I need to extract elements of a tensor (at present done using a boolean mask), do some operations on them, and replace in the original tensor. The basic operations look like this, where index is a boolean tensor.
new = out[index]
# Do some operations on new here
rt = out.clone()
rt[index] = new
Is there a faster way of doing this? In the test below, training time is roughly doubled (though depends on how many elements of index are True)
class test(nn.Module):
def __init__(self):
super(test, self).__init__()
self.a = nn.Parameter(torch.ones([100, 200]))

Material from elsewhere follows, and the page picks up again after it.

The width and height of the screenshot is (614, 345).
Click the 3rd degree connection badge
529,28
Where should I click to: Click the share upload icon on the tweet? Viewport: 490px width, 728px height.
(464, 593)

def forward(self, x, index=None):
out = torch.matmul(self.a, x)
if index is not None:
new = out[index]
rt = out.clone()
rt[index] = new
else:
rt = out
return rt
model = test()
opt = torch.optim.SGD(lr=0.01, params=model.parameters())
loss = torch.nn.MSELoss()
ixs = (torch.arange(100) > 50)
st = time.time()
for _ in range(1000):
x = torch.ones([200, 400]) + 10
target = torch.zeros([100, 400])
out = model(x, ixs)
l = loss(out, target)
l.backward()
opt.step()
model.zero_grad()
print(time.time() - st)
Thanks! Will have a go with index_select/index_copy and make a comparison. It’s the speed of extracting and re-inserting the elements of the tensor I’m interested in! Interesting that using indices is quicker with a small number.
Well the complexity of the operation with a mask is of the size of the Tensor. Because for every entry, it needs to check the mask value.
For the indices, it just reads the values at the given indices, so the complexity is the number of indices.
The other aspect I’m wondering about in the above e.g. is that if I change the line
ixs = (torch.arange(100) > 50)
to
ixs = (torch.arange(100) > 99)
I get back to the baseline speed. So it seems the slowdown is not the indexing directly, but due to a copy being made of the elements of the matmul output where the indices that are True, and operations on this copy (hence the difference depending on how many elements of ixs are True). Is that kind of correct?!